- [WHAT IS NEEDED]: Please retype the lines of the material below, from the line containing "Given: Open borders options" through the line containing "Image resolution: width=1138", both included. Leave out the pictures.

- [Collected data]:

****************

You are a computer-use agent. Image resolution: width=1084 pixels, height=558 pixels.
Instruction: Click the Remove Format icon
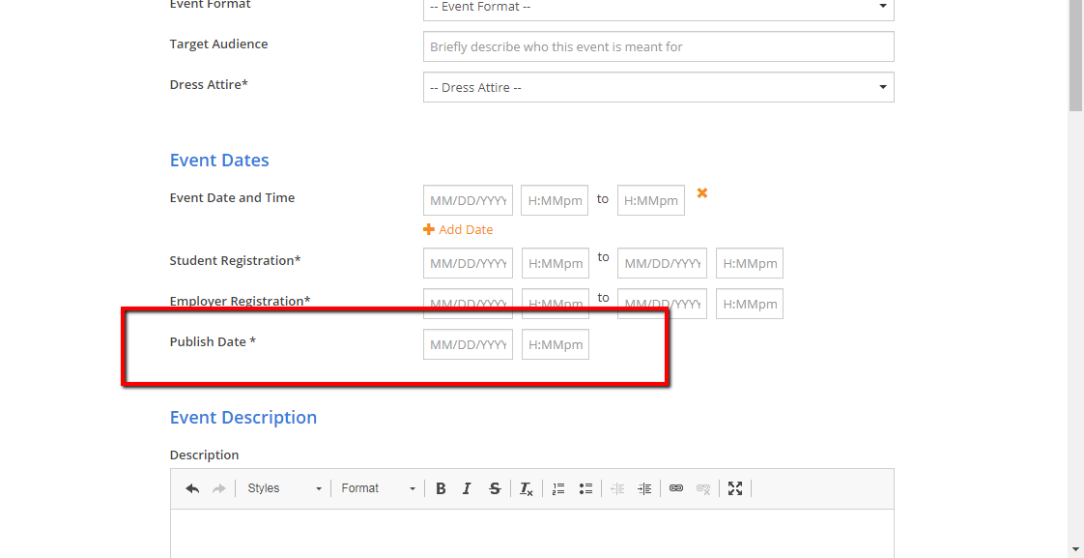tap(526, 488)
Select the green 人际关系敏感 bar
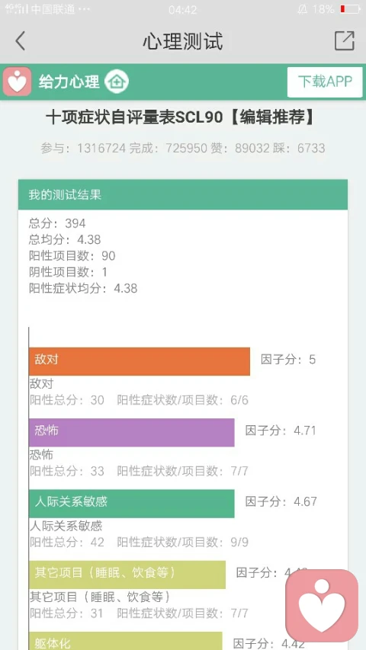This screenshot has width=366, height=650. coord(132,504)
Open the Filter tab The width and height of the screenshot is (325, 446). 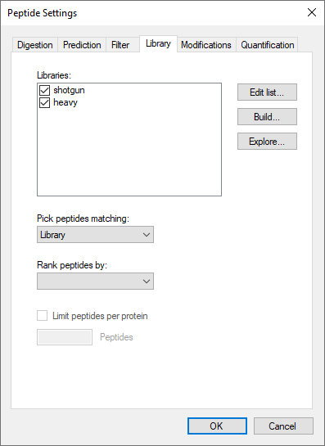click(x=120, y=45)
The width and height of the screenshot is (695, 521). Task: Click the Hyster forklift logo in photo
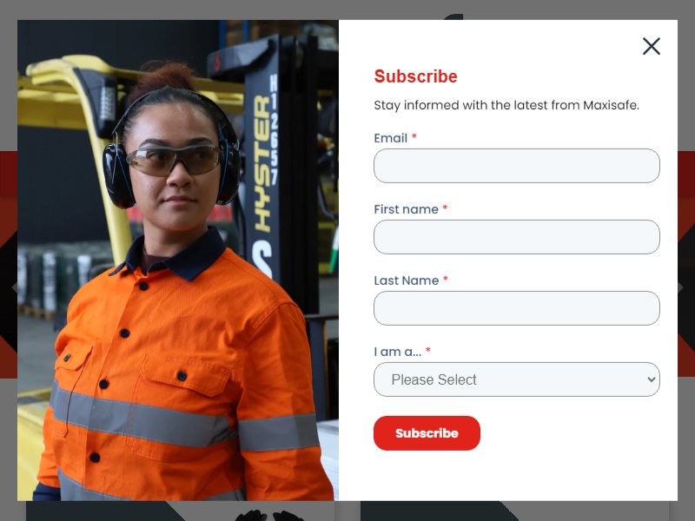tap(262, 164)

****************

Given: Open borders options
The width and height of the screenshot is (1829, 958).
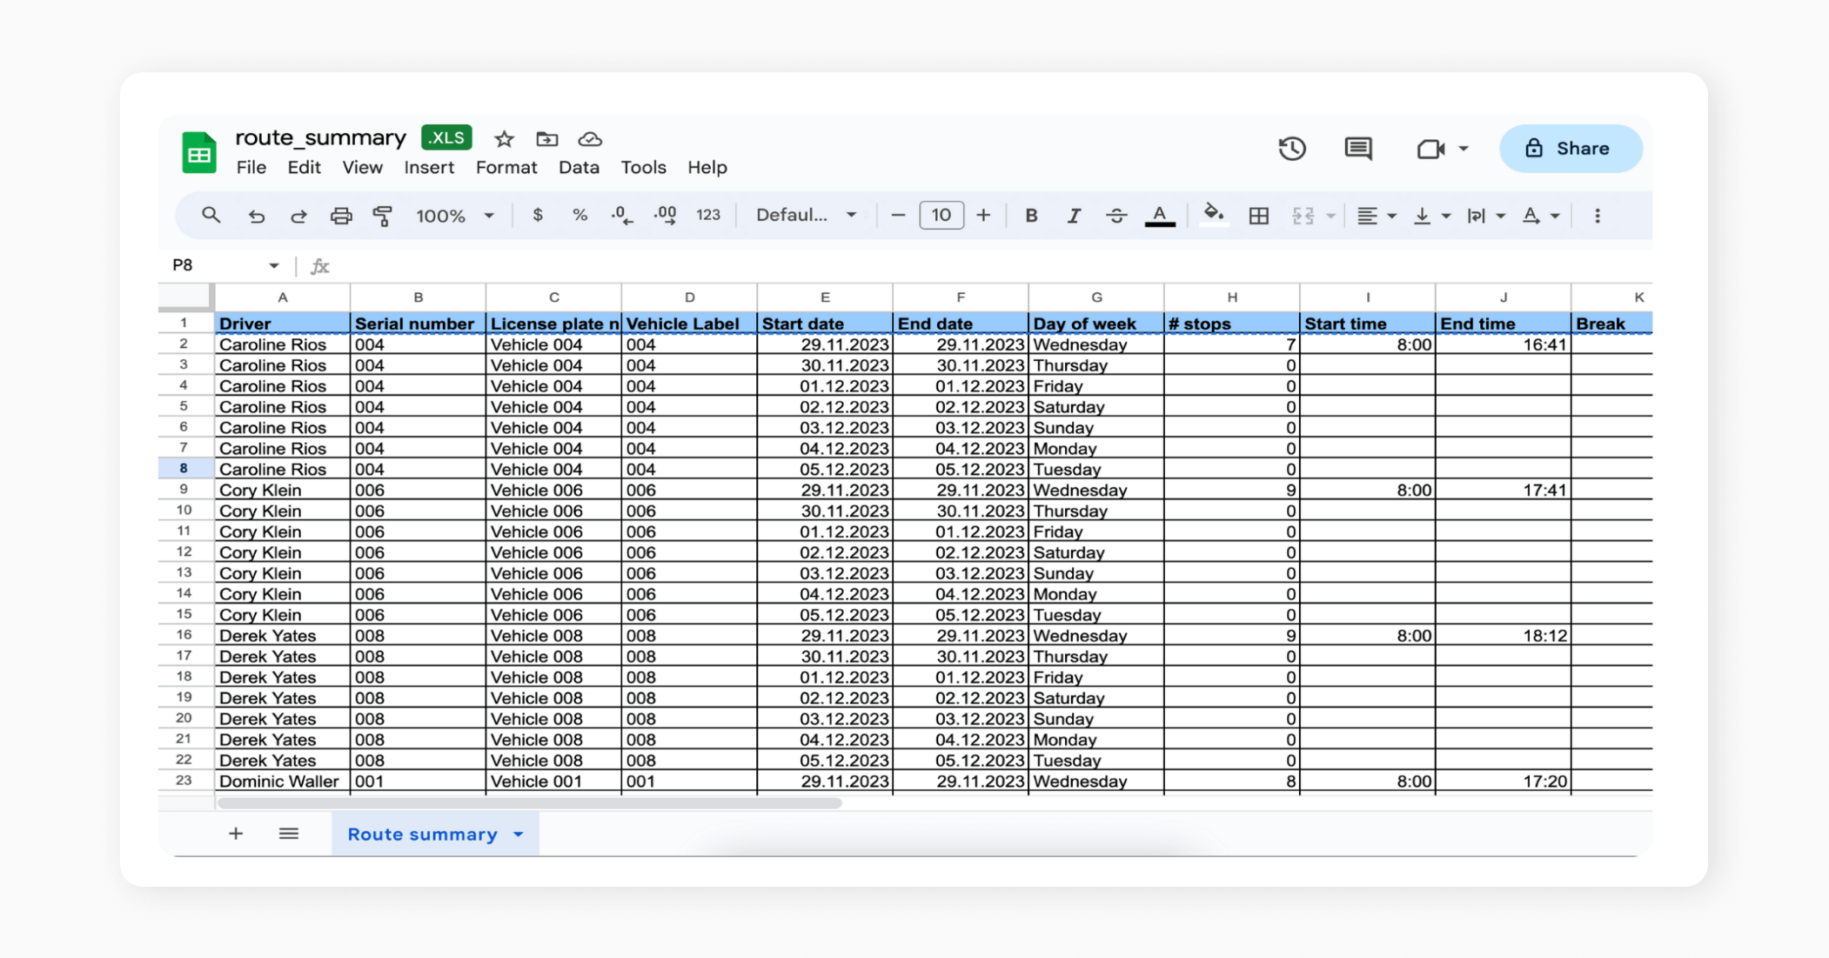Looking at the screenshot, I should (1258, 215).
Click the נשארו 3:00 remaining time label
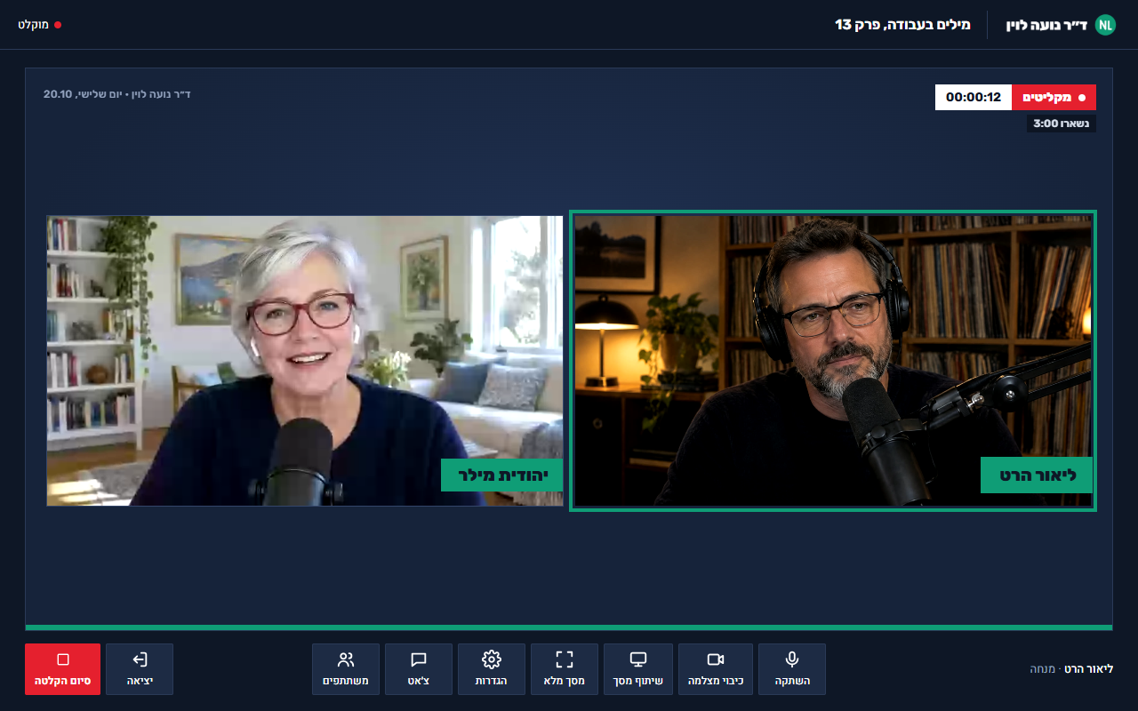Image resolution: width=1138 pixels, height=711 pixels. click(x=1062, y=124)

****************

- [SOLUTION]:
Given: Open borders options
The width and height of the screenshot is (1829, 958).
Looking at the screenshot, I should (1258, 215).
Click the נשארו 3:00 remaining time label
Image resolution: width=1138 pixels, height=711 pixels. click(x=1062, y=124)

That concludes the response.